The HS-903 spar was a dream. Once I had the hang of the squeezer I hit nearly every single one perfectly. I ended up with the bucktails facing outwards. I didn't intend to do that, but other pictures seemed to show it this way. Also, I couldn't figure out how to get the squeezer around the rivet without scraping the spar flange. However, using the squeezer produced perfect shop heads and I'm just fine with that. I'm not after a "Grand Champion" plane, I want good, solid, reliable, FINISHED airplane. If you obsess over every imperfect rivet you'll take 10 years. Great if that's what you want, but I'm pretty sure the plane with fly the same no matter which way the rivets face.

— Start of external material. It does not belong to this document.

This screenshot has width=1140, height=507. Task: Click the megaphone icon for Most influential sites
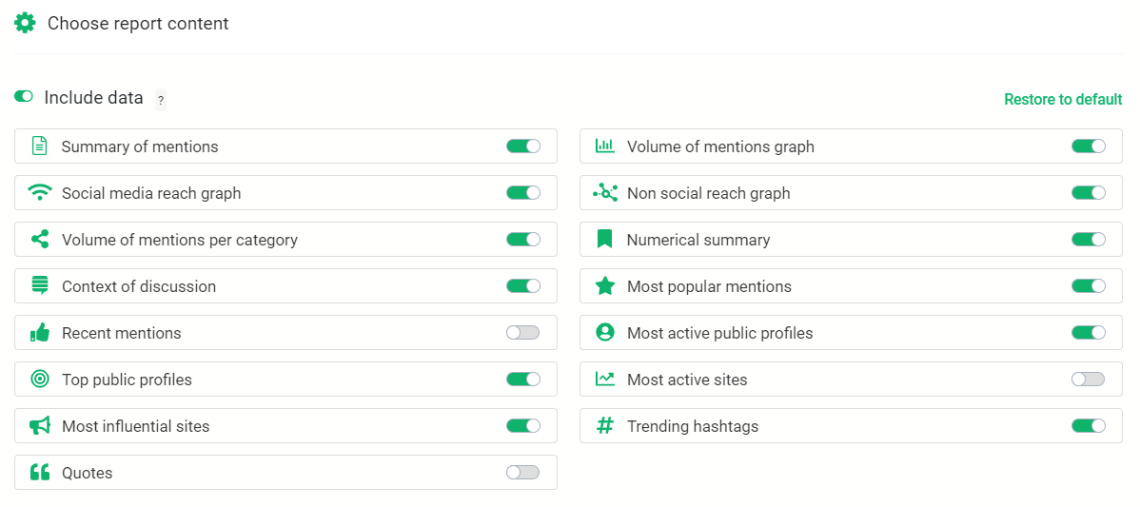point(40,426)
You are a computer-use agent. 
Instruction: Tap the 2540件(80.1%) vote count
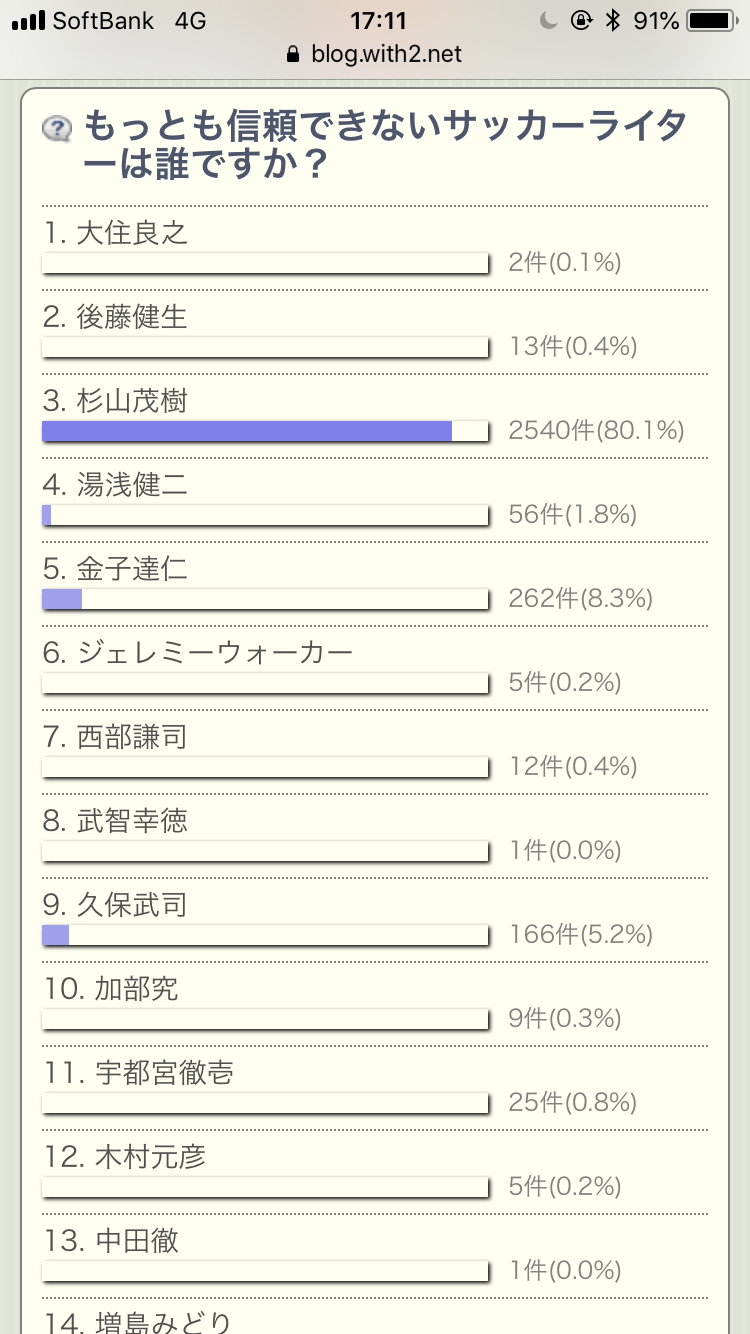pos(596,431)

Tonight I completed the front and rear spars. Next comes the scary part, riveting the first skin. I'm mentally prepared for the cusing that will likely ensue.

4.5 hrs
Lots of things for done today. I removed the blue plastic from the inside of the skin and then Kim and I installed the nose ribs to the skin. We next started instaling the skin to the spar.

3.75 hrs
Continued working on riveting the skin to the spar. I have a couple of spar to rib rivets that I'll have to get with an offset rivet set. Hopefully I can borrow one from Joe. Shouldn't be a problem to come back and hit these later.

Kim and I were making excellent progress, but it seems to wear her arm out pretty fast. Since I'm not about to upset my wife who is on board with the project, I'll go at her pace.

2.25 hrs
More riveting on the spar. Got most of it done, just leaving the ends open until I can borrow an offset rivet set.

1.0 hrs
Had some spare time this morning so I got the offset rivet set from my friend Joe and I banged in the inboard rib to shim to spar rivets. These things are a pain. I managed to slip with the rivet set and bogger up one of the rivets, but it squashed down. I'm happy to leave it because drilling it out will be near impossible with the head messed up. I'll radius the deep cuts and I think it should be fine.

4.0 hrs
Kim and I finished the right side of the HS tonight! The next half should go pretty quickly now that we know what we are doing.

0.0 hrs
Today we had the local EAA chapter over to visit the project. Everyone seemed to have a good time and had lots of questions.

2.75 hrs
Tonight we learn the lesson of using the right tool. Kim tried the "hammer" looking bucking bar versus the "wedge". It made all the difference in the world. In about 45 minutes we banged in all the skin to spar rivets.

5.75 hrs
Today we made excellent progress. Kim helped me bang in the main spar rivets in the morning. Later in the evening, I used the pneumatic squeezer to do all the rear spar rivets and blind rivet the rear spar to the ribs. I cannot stress enough how much easier the squeezer makes life. I consider it a MUST have for the toolbox.

I also created the bracket and just loosely installed it. I will torque it down properly once all the parts are fitted. I've marked this part complete, but technically I still have the tips to do. I'll probably do all the fiberglass at one time much later.